[Records excerpted from a collection]
*** Block opens ***
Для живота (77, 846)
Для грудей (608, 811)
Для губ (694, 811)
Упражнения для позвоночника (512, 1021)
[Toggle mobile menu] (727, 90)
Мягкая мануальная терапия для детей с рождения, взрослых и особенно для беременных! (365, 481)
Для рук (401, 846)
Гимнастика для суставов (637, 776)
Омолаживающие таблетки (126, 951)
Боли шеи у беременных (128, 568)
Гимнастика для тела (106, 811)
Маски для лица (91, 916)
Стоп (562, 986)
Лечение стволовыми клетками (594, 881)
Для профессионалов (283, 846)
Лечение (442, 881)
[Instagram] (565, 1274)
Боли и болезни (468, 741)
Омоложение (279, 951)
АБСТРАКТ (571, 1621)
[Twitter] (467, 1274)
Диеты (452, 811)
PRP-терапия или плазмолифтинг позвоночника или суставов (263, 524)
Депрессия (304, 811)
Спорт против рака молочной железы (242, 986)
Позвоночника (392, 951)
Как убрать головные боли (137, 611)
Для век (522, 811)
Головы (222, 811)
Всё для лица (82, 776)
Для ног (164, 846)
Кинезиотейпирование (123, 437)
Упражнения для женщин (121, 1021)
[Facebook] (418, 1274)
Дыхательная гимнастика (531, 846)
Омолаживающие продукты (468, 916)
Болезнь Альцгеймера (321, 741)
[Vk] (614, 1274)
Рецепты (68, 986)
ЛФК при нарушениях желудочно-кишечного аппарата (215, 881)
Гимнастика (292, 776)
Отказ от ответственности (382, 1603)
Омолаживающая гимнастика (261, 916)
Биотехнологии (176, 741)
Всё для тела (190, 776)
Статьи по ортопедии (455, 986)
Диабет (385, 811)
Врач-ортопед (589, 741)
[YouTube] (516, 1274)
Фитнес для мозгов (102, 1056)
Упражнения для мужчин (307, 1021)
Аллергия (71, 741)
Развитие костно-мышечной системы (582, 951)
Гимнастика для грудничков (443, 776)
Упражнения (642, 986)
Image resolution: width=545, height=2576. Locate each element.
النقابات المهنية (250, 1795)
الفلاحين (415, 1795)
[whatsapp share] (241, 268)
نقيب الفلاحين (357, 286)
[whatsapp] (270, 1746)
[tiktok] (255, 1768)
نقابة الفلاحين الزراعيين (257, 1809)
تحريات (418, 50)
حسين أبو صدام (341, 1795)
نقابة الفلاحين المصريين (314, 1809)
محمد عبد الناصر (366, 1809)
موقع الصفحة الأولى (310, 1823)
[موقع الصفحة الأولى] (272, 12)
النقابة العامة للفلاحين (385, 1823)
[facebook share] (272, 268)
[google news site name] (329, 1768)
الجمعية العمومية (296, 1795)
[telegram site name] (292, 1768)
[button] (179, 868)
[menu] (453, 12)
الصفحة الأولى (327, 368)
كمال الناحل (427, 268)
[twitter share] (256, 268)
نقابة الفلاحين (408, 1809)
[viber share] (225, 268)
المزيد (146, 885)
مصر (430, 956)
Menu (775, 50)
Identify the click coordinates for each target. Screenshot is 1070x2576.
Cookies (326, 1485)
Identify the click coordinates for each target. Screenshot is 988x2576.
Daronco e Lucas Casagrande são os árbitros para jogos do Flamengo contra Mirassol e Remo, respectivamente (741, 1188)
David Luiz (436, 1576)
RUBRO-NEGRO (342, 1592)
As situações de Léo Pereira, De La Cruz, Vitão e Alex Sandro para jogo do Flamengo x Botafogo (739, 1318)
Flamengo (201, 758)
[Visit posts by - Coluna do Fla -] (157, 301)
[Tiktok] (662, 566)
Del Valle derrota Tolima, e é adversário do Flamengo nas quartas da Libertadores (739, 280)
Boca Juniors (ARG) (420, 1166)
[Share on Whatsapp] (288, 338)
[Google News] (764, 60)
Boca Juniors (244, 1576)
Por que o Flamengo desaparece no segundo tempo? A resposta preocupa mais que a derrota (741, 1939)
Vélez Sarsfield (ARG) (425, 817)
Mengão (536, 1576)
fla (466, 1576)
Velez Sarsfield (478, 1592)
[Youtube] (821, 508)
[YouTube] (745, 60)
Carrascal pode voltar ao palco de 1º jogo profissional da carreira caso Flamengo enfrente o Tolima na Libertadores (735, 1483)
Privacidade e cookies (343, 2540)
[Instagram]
*** Block closes ***
EXERCISE OBJECTIVE
Search the entries for the word "الفلاحين" and show every line that has it.

FINISHED EXERCISE
الفلاحين (415, 1795)
نقيب الفلاحين (357, 286)
نقابة الفلاحين الزراعيين (257, 1809)
نقابة الفلاحين المصريين (314, 1809)
نقابة الفلاحين (408, 1809)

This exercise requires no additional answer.